Next / Previous / Contents / TCC Help System / NM Tech homepage

2. Overview

The script is written in the Python language. For more information about Python, see Python 2.2 quick reference.

These source files comprise the webstats.py application:

2.1. Data structures

The pageget.py module defines a class PageGet, each instance of which represents one line in the Apache server's access_log file.

What we need to know from the access logs boils down to three data for each page accessed in the time period of interest. We'll encapsulate these three items as instances of class HitCount:

  • .nTotal: The total number of hits on the page.

  • .nFar: The number of hits from off-campus, so that we can compute the percentage of off-campus hits.

  • .url: The page's URL, minus the “http://infohost.nmt.edu” prefix.

The HitCount class will include a .__cmp__() method that sorts instances in hit-parade order: descending order by their .nTotal attribute, with their .url attribute in ascending order as a secondary key.

We'll need a container class to hold the HitCount instances for each URL accessed in the report period. The structure and function of this container is driven by the needs of the script:

  • In order to generate the overall summary block on the root page, we'll need to remember the range of timestamps included in the report, and the total number of on- and off-campus hits.

  • For the access report on the NMT homepage, we'll need a HitCount instance for URL “/”.

  • For the hit parade, we'll need to visit the HitCount instances for every URL accessed in the report period, sorted as defined by the HitCount.__cmp__() method: in descending order by hit count, with URL as a secondary key.
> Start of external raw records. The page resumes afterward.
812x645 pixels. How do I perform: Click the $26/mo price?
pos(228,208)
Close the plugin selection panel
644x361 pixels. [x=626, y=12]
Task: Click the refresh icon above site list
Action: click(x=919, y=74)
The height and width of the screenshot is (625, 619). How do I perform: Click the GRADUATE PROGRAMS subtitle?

  • To generate the tables of personal and official pages by their first character, we'll need to interrogate the first character values that occur in both those categories.
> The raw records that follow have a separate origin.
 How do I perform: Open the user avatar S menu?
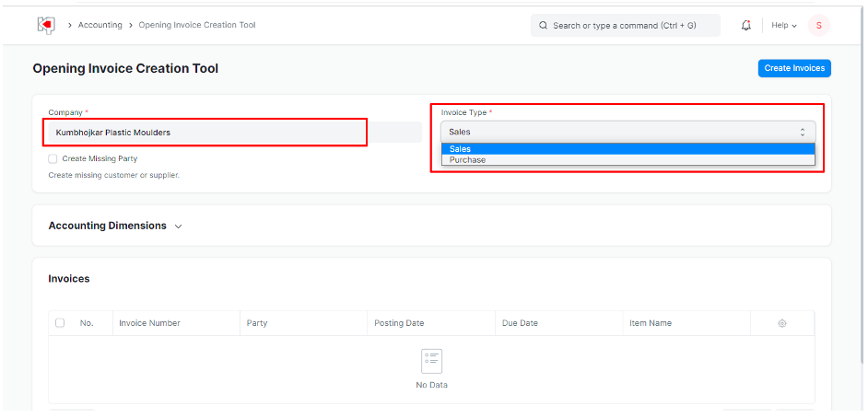818,25
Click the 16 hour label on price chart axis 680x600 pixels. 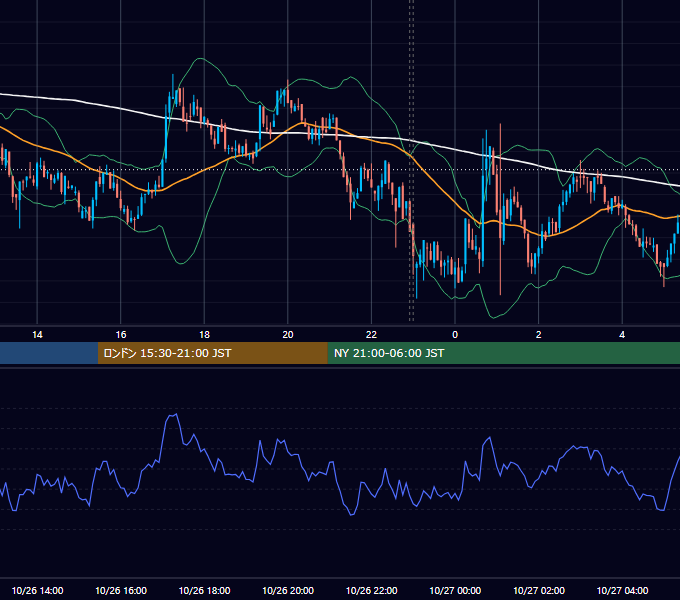coord(121,335)
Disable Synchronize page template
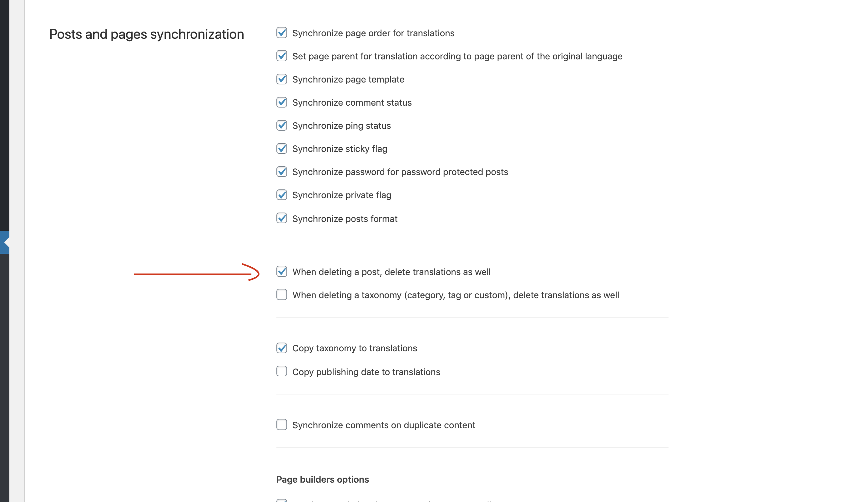 click(281, 79)
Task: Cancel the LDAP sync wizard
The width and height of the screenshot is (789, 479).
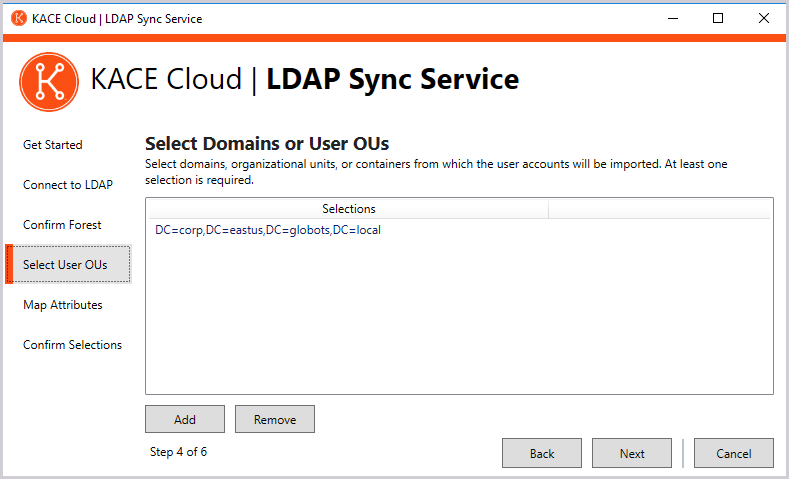Action: pyautogui.click(x=734, y=453)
  • To generate the pages showing all the personal and official directories for a given first character, we'll need to interrogate the list of all personal and official URLs that start with a given character.

  • To generate the access report pages for a single person or official directory, we'll need to interrogate the list of all URLs that start with given first component (either “/~login” or “/directory”).

  • Finally, to produce the detail lines on the individual access report pages, we'll need to be able to retrieve the HitCount instance for any specified URL.

We'll encapsulate all these data and methods as a single instance of class AccessSummary. This instance will accept a stream of PageGet instances, filter out the ones that don't matter (such as image files and CSS stylesheets), and store the access data as a set of HitCount instances in such a way that they can be retrieved by all the access methods described above.

An earlier version of this program used external files and an ancient sort-merge algorithm that dates from the 1960s. However, starting with this version, we can probably fit into memory everything we need. Preliminary testing in January 2009 showed that the number of distinct URLs to be managed is on the order of 100,000. Even with an average URL length of 50 characters or so, that's a minimal memory footprint on the order of 5MB, hardly a strain on today's multi-gigabyte processor memories.

Python's __slots__ feature, part of the features of new-style classes, allows us to reduce the memory requirements for each of the HitCount instances. The named slots will be .nTotal, .nFar, and .url.